By mid-morning, Risa had learned one crucial thing:
Customer Service was a scam.
Not in a fraud way. More in a false advertising way.
She sat beside Evelyn and Sophia as they pulled up spreadsheets, order portals, shared drives, and folders nested so deeply they might’ve been archaeological sites.
“So,” Evelyn said, clicking through three tabs at once, “we handle twelve distributors each.”
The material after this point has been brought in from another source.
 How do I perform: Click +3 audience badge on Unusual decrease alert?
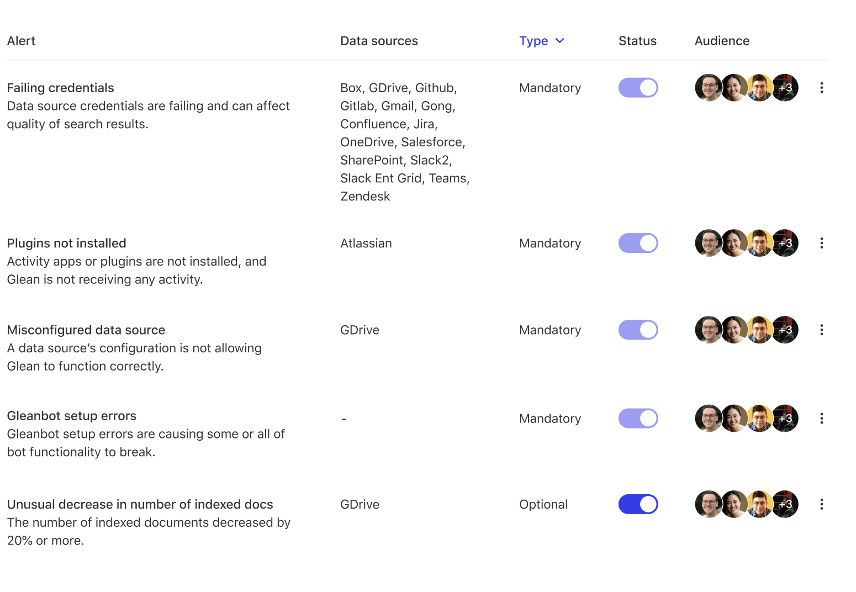click(785, 504)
“Yes,” Sophia said cheerfully, like this wasn’t alarming at all.
“And we process all of their orders,” Evelyn continued. “Every day.”
Risa nodded slowly. “Okay.”
“And that includes checking inventory, confirming pricing, fixing errors when distributors inevitably mess something up—”
“They always mess something up,” Sophia added.
“—and entering everything manually into the system,” Evelyn finished.
Risa frowned slightly. “So… what part of this is customer service?”
Sophia laughed. “Emails.”
“Oh,” Risa said. “Of course.”
It became clear very quickly that Evelyn and Sophia were less customer service reps and more administrative warriors holding the company together with Excel and vibes.
They walked her through the order processing workflow. It felt suspiciously like supply chain management.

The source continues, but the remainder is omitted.